What we would say is that there's about a one-day difference in terms of people actually, as the limits renew, they go and utilize those limits into the second half. Overall, we'd probably expect second half to be a little bit lower in that respect, b ut maybe on the call, I'll let you have a talk to one of our actuaries who can take you through that because we recognize that it's a little bit different from a few years ago. And we think that's due to some of the aging that's occurred in the book.

Shudha Parameswaran
Analyst, MST Marquee

Okay. Thanks. Maybe just a question, just clarifying one of the points you made, I think, to Julian's question around the mix impact. And I think you guided to this six months ago without giving us numbers around the fact that you are getting higher premium per policy than what you price for. So the 4.1% pricing, you actually achieved price increase. I think from Julian's question, you're indicating that mix effect is about 0.6%. Am I reading that right? I think you said 0.3% for the half and 0.6%. I just wanted to clarify that that is an extra feature on the actual achieved rate per policy that you're seeing. Did I get those numbers right?

Nick Freeman
CFO, NIB

I think it was more on inflation. So it was more. I think Julian's question was the 2.2% half-on-half inflation, which half-on-half would multiply it to about 4.5. We're just saying that when you adjust for mix, it's consistent with the 5% inflation that we've been talking to you about.

Shudha Parameswaran
Analyst, MST Marquee

Yeah, that's right. So yeah, I was just trying to square up those two numbers. So on an annualized basis, sorry, I might have got those numbers confused. But on an annualized basis, do I double those numbers? Is that right?

Nick Freeman
CFO, NIB

I mean, so 2.2 half-on-half incur claims inflation on slide 17. 0.3% for mix is 2.5. 1.025 times 1.025 should come to about 5%.

Shudha Parameswaran
Analyst, MST Marquee

Yep. Yep. Okay. Great. Okay. Thank you. Okay. Maybe just one final question for me. Just on slide 22, if I can just get you to have a look at that. There's been very substantial growth in Midnight Health over an extended period. Doesn't seem like there's dramatic scalability coming through. I was just wondering if you could help us understand what it'll take to actually get that business towards break-even profitability. It doesn't look like it's scale. So just wondering, you've got to change your margins. Maybe if you could just comment on why with such large growth coming through, there hasn't really been that same drop-off in, sorry, losses as we might have expected.

Nick Freeman
CFO, NIB

Yeah. It's a good question, Sid. Certainly, we're pleased with, as you talk about, the revenue growth in Midnight Health and the customer volume flowing through. The opportunity for us now, particularly through the planned consolidation with Honeysuckle, is around making sure that those margins are at relevant levels to achieve those break-even points. And so we've been quite overt with our guidance and expectation for those two businesses. They are tracking as we'd anticipated. Like many direct-to-consumer businesses, there's generally this high-cost inflationary environment attached to reaching that point of scale, if you think about direct-to-consumer marketing and the relevant cost of acquisition to really get to that point of scale.

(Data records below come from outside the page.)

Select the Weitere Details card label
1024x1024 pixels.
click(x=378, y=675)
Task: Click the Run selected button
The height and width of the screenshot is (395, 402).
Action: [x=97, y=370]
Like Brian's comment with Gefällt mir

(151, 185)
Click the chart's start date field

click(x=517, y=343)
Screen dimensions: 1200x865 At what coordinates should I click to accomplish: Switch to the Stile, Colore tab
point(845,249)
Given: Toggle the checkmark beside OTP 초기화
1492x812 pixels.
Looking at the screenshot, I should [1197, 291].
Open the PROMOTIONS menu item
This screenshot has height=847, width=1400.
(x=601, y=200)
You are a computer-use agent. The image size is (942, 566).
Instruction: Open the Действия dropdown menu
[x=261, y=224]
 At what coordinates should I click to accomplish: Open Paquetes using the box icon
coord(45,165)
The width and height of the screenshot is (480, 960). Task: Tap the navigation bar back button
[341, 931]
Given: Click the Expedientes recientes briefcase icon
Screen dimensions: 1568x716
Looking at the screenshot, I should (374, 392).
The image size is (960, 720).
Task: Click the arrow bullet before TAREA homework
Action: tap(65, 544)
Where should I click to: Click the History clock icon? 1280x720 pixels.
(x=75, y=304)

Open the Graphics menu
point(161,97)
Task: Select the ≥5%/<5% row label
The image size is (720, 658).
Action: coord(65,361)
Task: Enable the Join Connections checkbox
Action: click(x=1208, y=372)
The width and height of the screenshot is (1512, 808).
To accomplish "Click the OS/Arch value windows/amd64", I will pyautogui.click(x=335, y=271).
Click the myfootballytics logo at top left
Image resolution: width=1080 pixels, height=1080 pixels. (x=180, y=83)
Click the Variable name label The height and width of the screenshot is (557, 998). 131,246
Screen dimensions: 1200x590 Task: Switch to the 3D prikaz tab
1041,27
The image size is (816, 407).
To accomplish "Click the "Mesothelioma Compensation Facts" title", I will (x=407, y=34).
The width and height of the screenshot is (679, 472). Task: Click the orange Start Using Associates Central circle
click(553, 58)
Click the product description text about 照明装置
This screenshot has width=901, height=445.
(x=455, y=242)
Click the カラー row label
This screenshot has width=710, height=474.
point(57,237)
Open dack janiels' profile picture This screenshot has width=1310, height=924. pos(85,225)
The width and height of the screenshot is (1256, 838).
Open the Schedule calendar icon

So we're pleased with the progress to where we've got. We were always intending that the business would be performing as it currently is. And now the opportunity for us is around both gross and net margin performance starting to flow through. We unlock some synergies again, both on top line and bottom line with the consolidation. But also then thinking about the role of pharmacy and some of the medication costs and consultation costs and starting to think about how we can optimize both in terms of more competitive pricing as well. So it's a combination of factors across both businesses. And I guess what we want to be really deliberate around is accelerating towards that break-even point and then continuing to scale from there.

Shudha Parameswaran
Analyst, MST Marquee

Okay. Great. Thank you.

Operator

Thank you for the questions. This concludes the Q&A session.